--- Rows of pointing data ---
++++

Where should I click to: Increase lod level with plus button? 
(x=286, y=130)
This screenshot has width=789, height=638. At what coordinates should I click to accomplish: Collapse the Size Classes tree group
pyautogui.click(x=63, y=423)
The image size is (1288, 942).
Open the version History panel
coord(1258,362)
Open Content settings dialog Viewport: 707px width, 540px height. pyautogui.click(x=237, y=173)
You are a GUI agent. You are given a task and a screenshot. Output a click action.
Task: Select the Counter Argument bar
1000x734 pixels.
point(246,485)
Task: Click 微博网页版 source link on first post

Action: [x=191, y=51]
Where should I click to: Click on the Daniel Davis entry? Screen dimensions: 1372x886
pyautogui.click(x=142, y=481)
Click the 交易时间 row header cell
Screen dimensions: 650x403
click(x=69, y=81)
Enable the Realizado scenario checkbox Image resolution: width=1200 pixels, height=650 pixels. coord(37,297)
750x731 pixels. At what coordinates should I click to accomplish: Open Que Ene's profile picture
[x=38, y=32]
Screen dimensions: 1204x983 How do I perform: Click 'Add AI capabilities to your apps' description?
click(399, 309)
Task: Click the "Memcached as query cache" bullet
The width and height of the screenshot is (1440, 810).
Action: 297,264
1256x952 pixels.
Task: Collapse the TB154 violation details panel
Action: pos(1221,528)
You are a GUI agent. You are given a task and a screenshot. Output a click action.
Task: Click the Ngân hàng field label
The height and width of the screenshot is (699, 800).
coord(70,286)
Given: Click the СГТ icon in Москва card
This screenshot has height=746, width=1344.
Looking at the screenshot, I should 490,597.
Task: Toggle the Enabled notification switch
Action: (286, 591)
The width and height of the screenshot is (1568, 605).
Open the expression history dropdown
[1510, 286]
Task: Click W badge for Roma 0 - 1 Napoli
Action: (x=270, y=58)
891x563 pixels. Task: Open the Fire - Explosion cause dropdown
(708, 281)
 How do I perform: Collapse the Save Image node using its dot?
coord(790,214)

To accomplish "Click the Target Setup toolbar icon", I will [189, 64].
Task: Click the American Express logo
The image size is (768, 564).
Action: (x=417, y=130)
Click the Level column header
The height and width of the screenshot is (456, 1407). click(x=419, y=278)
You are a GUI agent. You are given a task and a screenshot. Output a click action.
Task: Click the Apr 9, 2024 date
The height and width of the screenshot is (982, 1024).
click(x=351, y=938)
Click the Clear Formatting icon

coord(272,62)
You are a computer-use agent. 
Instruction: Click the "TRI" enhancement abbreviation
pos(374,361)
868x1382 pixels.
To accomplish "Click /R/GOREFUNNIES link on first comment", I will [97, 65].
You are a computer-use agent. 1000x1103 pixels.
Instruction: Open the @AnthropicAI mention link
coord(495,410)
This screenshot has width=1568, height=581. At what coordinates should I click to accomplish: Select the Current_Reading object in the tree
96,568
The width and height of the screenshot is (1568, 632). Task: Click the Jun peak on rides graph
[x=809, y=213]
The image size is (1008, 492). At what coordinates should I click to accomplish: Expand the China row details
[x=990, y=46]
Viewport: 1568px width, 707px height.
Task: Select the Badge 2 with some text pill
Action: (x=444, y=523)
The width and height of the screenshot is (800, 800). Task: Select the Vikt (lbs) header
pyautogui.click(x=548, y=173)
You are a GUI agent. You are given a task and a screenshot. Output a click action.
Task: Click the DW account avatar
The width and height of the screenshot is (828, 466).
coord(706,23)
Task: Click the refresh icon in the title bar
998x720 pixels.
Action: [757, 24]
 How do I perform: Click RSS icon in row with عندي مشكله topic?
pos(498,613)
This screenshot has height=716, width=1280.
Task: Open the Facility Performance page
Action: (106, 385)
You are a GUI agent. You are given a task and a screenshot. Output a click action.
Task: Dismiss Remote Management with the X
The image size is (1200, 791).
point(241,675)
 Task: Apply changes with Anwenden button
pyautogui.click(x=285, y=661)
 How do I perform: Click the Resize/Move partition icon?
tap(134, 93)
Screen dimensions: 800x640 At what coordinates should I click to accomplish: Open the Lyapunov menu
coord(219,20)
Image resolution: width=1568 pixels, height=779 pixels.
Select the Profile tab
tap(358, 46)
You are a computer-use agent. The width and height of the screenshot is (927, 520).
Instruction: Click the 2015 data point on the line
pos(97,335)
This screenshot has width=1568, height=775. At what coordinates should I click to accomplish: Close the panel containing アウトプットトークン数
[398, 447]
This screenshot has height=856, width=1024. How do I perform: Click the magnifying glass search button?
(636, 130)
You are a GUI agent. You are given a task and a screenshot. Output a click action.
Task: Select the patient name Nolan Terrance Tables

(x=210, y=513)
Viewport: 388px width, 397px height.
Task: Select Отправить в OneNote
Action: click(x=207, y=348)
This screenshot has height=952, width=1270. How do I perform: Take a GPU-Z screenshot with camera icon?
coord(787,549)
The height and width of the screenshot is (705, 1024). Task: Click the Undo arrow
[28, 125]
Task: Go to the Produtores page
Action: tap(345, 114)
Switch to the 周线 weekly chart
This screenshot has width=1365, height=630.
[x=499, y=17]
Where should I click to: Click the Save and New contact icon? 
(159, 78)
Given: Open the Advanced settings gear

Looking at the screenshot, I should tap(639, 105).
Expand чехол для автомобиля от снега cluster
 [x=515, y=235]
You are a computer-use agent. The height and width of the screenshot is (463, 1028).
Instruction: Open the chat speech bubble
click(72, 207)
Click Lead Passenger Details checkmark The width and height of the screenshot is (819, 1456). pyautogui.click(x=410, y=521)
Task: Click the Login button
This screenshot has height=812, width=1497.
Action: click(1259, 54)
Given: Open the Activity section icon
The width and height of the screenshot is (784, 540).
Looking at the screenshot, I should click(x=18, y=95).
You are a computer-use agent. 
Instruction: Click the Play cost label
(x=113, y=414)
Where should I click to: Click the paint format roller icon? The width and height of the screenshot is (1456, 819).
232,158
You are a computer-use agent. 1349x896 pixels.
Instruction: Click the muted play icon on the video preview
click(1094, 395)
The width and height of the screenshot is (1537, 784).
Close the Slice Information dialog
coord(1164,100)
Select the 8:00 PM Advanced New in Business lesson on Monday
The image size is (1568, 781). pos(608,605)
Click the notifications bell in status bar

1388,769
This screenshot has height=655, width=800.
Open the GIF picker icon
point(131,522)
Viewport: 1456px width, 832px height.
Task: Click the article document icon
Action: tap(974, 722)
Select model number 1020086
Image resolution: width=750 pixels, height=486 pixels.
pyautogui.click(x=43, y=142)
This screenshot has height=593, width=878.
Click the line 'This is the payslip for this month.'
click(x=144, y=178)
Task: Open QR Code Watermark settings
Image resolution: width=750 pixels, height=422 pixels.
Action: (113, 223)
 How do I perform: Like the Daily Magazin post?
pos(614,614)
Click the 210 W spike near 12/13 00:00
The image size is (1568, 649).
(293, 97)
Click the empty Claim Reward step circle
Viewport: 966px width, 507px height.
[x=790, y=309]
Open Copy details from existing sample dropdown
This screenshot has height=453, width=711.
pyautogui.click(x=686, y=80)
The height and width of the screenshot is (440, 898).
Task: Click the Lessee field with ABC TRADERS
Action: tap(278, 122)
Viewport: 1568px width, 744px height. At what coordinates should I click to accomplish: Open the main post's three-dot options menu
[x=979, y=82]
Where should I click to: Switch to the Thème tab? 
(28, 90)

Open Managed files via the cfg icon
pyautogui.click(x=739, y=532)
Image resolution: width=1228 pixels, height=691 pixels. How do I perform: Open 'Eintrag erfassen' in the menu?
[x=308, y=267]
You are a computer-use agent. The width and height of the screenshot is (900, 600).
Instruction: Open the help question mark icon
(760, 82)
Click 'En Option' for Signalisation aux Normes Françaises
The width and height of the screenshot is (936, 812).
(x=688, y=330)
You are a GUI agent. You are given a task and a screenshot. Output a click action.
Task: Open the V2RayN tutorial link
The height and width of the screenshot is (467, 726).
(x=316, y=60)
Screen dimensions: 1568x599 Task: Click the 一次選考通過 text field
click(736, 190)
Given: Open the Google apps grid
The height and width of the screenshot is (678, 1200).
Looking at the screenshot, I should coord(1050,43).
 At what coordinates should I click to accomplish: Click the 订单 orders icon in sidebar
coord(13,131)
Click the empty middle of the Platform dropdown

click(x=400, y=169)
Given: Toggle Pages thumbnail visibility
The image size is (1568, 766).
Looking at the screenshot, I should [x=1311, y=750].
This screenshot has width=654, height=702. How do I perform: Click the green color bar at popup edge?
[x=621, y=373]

++++

--- Work required ---
Take the lines from the one containing "868x1382 pixels." through the one containing "[x=809, y=213]", and write them out again with "graph" switched to "chart". Leave everything else unchanged.

--- Complete response ---
868x1382 pixels.
To accomplish "Click /R/GOREFUNNIES link on first comment", I will [97, 65].
You are a computer-use agent. 1000x1103 pixels.
Instruction: Open the @AnthropicAI mention link
coord(495,410)
This screenshot has width=1568, height=581. At what coordinates should I click to accomplish: Select the Current_Reading object in the tree
96,568
The width and height of the screenshot is (1568, 632). Task: Click the Jun peak on rides chart
[x=809, y=213]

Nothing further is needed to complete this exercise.